L'Opinion : Et s’il n’y avait pas d’après-Covid ?


Rédigé par Abdallah BENSMAÏN le Vendredi 4 Septembre 2020


L'Opinion : Et s’il n’y avait pas d’après-Covid ?
Aussi pessimiste soit-elle, la question mérite d’être posée, ne serait-ce que pour des considérations de pure conjecture économique et politique. Dans toute organisation qui se respecte, l’impératif de prévoyance veut que même les scénarios les plus catastrophiques soient envisagés et les contre-mesures qu’ils impliquent, étudiées et sérieusement préparées. Quitte à ce que ces mesures croupissent ensuite dans les tiroirs de la désuétude. 

En langage managérial, cela s’appelle la prévoyance et le Risk management. En politique et en gouvernance, il s’agit de vision et de sens de la stratégie.

Or, depuis le début de la pandémie du Coronavirus, une expression revient comme un leitmotiv dans les médias, mais aussi parmi les politiques et les décideurs marocains. Il s’agit de l’après-Covid.

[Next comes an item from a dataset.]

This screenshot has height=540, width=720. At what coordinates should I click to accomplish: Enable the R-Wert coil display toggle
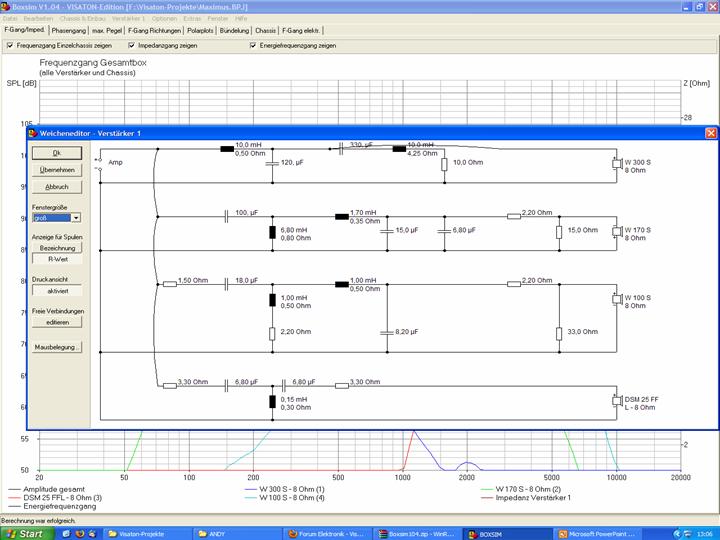pyautogui.click(x=57, y=258)
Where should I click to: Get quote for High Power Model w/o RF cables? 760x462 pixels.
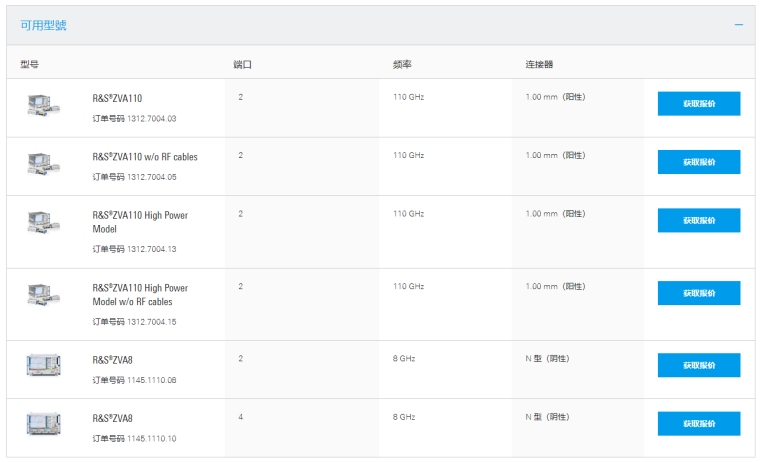point(698,293)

Cette expression triomphaliste trahit un excès de confiance, certes rassurant, mais également inquiétant. Que feraient nos décideurs s’il n’y avait pas d’après-Covid ? Qu’ont-ils préparé au cas où ce mal déciderait de s’installer parmi nous dans la durée pour devenir une réalité structurelle avec laquelle il faudra composer pendant de longues années, encore et encore. 

On comprend bien que personne n’ait ni l’envie ni la force d’envisager cette horrible probabilité, mais l’Histoire de l’humanité est riche en exemples où des pandémies et d’autres formes de catastrophes, plus ou moins ravageuses en termes d’impacts humains, sanitaires et économiques, ont fini par s’incruster des décennies, voire même des siècles durant. La civilisation humaine en a été douloureusement éprouvée et, au final, elle en a été profondément reconfigurée.

Sommes-nous en train de revivre un épisode analogue avec l’actuelle pandémie de Coronavirus ? Le débat est lancé. Il est déprimant certes, mais il faudra bien s’y atteler, ne serait-ce que pour sortir de cette logique «D’au jour le jour» qui a jusqu’ici prévalu.